▶ **EXERCISE PROMPT**:
In the records below, how many lines hold the string "tweet"? Give only the number.

▶ **STORED DATA**:
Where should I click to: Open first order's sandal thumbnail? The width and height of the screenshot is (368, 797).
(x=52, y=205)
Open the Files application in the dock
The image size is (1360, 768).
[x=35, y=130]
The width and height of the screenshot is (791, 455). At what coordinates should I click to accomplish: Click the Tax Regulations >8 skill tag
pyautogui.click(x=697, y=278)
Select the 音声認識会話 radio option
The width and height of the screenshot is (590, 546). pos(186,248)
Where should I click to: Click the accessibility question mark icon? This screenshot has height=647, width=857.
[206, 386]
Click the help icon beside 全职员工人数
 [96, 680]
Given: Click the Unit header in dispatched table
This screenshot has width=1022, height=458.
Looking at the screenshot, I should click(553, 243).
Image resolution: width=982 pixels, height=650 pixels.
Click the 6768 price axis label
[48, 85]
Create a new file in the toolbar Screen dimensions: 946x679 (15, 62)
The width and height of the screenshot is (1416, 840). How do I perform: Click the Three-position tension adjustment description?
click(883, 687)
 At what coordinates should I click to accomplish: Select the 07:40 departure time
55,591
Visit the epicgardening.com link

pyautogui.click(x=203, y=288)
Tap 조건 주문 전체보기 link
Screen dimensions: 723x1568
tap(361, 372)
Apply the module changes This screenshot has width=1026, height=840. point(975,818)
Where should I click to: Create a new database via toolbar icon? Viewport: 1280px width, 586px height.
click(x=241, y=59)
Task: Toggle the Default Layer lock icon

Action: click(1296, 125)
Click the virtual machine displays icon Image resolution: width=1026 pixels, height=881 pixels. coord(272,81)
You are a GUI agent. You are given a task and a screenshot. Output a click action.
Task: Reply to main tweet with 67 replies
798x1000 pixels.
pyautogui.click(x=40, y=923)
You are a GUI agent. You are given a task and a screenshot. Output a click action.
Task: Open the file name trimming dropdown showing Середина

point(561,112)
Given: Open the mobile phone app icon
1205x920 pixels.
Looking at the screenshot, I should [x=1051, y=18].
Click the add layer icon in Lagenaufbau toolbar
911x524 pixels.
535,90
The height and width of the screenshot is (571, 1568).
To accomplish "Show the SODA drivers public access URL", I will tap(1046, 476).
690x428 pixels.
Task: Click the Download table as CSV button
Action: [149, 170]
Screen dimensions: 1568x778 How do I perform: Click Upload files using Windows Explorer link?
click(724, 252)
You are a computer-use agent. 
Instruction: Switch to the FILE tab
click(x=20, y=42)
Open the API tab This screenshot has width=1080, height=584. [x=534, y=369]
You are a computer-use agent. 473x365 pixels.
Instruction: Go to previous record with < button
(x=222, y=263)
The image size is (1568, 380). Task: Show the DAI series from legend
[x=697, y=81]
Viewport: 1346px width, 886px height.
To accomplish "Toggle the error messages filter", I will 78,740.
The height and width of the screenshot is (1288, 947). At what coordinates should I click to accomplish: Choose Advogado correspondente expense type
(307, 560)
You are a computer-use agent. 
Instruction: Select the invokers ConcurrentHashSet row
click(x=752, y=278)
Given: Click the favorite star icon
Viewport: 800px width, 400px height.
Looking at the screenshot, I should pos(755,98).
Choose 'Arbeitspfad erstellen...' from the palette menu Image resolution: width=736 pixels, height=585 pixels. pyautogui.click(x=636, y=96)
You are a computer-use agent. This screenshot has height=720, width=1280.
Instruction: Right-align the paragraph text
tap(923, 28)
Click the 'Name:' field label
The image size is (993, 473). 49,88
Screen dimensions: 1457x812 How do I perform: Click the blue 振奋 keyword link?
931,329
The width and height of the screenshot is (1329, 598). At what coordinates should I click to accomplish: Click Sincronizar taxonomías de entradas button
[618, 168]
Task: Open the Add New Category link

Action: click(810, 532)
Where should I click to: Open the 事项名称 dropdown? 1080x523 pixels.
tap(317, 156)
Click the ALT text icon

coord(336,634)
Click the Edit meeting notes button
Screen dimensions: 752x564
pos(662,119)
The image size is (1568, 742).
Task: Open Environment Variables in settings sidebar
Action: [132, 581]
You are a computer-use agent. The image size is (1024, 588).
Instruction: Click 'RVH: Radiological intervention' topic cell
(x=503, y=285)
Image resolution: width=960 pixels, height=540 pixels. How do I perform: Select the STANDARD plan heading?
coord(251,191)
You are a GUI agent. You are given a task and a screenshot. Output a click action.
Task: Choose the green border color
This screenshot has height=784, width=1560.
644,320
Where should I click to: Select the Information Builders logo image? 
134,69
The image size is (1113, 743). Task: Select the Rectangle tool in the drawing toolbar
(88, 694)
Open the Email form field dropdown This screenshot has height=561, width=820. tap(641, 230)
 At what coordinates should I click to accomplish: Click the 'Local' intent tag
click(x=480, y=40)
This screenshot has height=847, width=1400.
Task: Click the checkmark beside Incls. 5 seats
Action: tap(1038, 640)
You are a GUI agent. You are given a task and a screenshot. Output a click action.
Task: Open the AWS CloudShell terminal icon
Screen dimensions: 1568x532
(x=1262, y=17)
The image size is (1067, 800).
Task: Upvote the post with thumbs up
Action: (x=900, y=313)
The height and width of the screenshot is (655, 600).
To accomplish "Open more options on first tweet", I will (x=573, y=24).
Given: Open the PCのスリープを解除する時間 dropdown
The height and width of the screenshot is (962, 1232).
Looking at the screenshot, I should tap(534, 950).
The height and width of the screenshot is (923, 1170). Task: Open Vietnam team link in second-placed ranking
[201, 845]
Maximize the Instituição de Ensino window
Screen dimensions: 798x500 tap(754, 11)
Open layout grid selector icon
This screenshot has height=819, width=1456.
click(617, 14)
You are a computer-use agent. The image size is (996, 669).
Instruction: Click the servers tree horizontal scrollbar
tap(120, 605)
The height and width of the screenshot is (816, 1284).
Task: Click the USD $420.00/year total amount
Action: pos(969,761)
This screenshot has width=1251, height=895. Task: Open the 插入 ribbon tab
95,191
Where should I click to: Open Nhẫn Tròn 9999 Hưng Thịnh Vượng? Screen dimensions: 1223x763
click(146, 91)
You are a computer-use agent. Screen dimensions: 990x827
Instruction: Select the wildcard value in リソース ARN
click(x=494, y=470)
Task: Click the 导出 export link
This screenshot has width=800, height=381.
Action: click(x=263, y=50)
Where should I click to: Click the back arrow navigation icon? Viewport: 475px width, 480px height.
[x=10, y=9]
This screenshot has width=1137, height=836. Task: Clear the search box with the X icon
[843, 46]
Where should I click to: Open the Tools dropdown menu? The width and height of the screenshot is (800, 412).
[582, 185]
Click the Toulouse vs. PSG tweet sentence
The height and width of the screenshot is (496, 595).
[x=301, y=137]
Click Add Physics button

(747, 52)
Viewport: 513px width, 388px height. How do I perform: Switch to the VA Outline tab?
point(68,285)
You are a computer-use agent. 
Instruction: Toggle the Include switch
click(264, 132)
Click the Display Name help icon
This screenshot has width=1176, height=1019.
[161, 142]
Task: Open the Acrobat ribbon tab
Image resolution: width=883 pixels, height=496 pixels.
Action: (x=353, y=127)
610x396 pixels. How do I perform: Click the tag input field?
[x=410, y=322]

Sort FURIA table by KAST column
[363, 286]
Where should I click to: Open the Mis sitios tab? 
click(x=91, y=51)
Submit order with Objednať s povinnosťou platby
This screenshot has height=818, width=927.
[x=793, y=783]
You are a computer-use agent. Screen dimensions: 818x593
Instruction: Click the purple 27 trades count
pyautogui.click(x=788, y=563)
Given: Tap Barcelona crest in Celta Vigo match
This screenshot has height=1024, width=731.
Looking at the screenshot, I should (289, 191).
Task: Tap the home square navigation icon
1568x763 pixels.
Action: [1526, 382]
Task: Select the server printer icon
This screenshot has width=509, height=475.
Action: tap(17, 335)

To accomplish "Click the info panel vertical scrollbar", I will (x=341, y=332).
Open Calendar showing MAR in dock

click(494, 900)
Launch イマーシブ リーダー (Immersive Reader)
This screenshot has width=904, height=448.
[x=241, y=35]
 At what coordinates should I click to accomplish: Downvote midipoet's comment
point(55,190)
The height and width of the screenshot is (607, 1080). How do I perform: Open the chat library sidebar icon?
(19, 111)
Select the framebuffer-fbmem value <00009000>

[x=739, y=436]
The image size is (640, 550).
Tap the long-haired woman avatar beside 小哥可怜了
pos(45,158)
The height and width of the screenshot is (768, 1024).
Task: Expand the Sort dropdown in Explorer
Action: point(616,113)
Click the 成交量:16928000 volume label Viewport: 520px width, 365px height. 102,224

▶ **WRITTEN REPLY**:
3